Chronic hepatitis B virus (HBV) infection remains a major global health burden. Currently, two types of treatment, interferons (IFNs) and nucleos(t)ide analogues (NAs), have been approved. These treatments are effective in suppressing HBV replication and in decreasing the risk of developing cirrhosis, liver failure, hepatocellular carcinoma (HCC), and death. However, these treatments do not eliminate the virus, and the risk of HCC remains. This review article summarizes current knowledge about the safety, efficacy, and clinical indications of hepatitis B treatment. It also discusses limitations of existing treatment, gaps in knowledge, and feasibility of a hepatitis B cure.

Figure 1

HBV lifecycle and antiviral targets.3 HBV entry: Lipopeptides mimicking pre‐S1 domain competing with a Dane particle for binding to NTCP (e.g., Myrcludex B); other small molecule inhibitors are in development. Targeting cccDNA: Prevention of cccDNA formation; damage and destruction through cytokines or cccDNA sequence‐specific nucleases; functional silencing through modulation of host cellular epigenetic‐modifying enzymes by cytokines or inhibition of viral protein function.

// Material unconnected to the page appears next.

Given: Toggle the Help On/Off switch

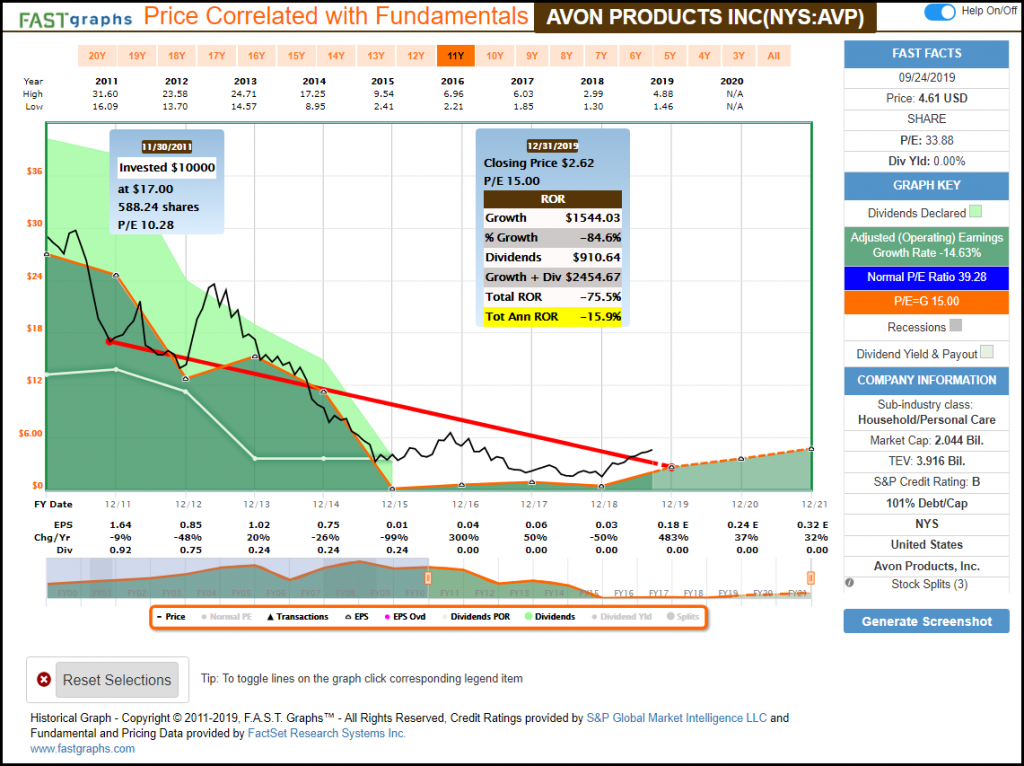Looking at the screenshot, I should click(x=939, y=12).
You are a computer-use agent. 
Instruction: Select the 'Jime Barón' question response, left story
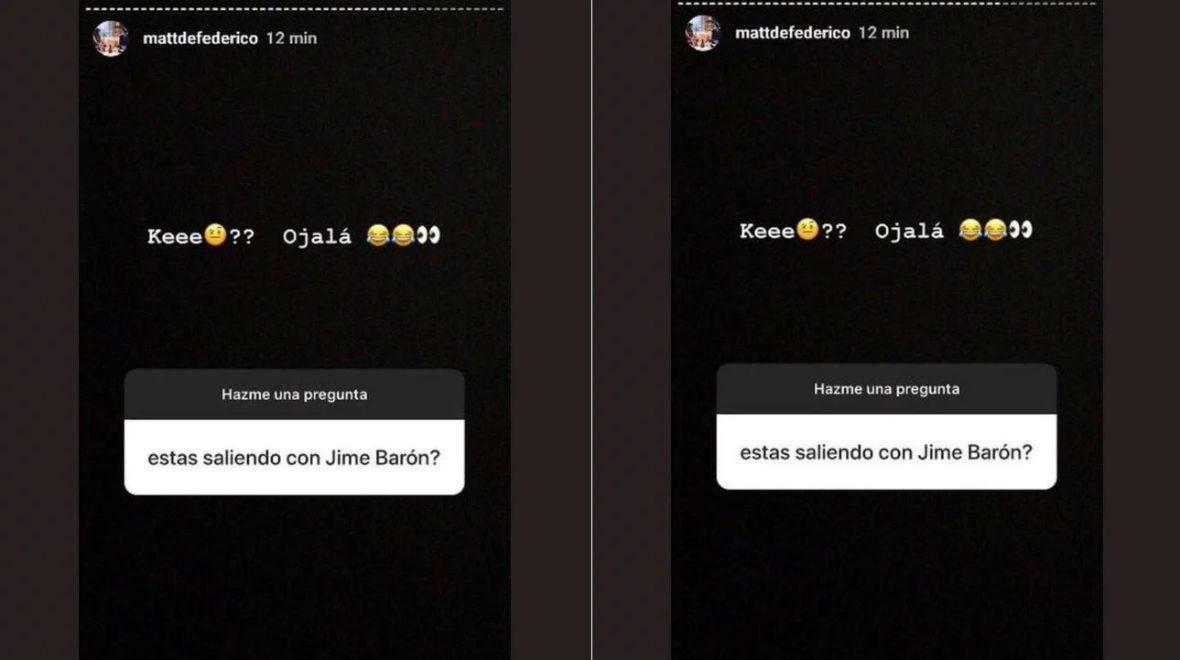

HBV mRNAs: Small interfering RNA approaches or anti‐sense oligonucleotides to block viral replication and viral protein expression. HBV polymerase: Reverse transcriptase inhibitors include approved NAs; RNAse H inhibitors are in preclinical evaluation. Nucleocapsid assembly and pgRNA packaging: Capsid assembly modulators can affect nucleocapsid assembly and pgRNA encapsidation and may affect the nuclear functions of HBc (cccDNA regulation and IFN‐stimulated gene expression). Targeting HBsAg: Phosphorothioate oligonucleotides nucleic acid polymer inhibiting HBsAg release and monoclonal antibodies to decrease circulating HBsAg load are under evaluation. Abbreviations: dslDNA, double‐stranded linear DNA; HBc, hepatitis B core protein; HBe, hepatitis B e protein; HBs, hepatitis B surface antigen; HBx, hepatitis B x protein; mRNA, messenger RNA; MVB, multivesicular body; NTCP, sodium taurocholate cotransporting polypeptide; pgRNA, pregenomic RNA; Pol, polymerase; rcDNA, relaxed circular DNA; RNAse H, ribonuclease H.

Figure 2

Phases of chronic HBV infection.3 Traditionally, phases of chronic HBV infection are defined by HBeAg status, serum HBV DNA, and ALT levels. Quantitative HBsAg levels are different in each phase and are generally highest in the immune tolerant phase and lowest in the inactive carrier phase. Although most patients progress from one phase to the next, not all patients go through each phase; reversion to an earlier phase can occur. Immune tolerant: HBeAg‐positive, high serum HBV DNA but normal ALT levels. Immune clearance/HBeAg‐positive chronic hepatitis: HBeAg‐positive, high serum HBV DNA, and elevated ALT levels; HBeAg seroconversion to anti‐HBe occurs after varying durations. Inactive carrier: HBeAg‐negative, serum HBV DNA low (generally <2,000 IU/mL) or undetectable. Reactivation/HBeAg‐negative chronic hepatitis: HBeAg‐negative, elevated levels of HBV DNA and ALT in serum, HBV precore and/or basal core promoter variant often present. Abbreviation: HBsAg, hepatitis B surface antigen.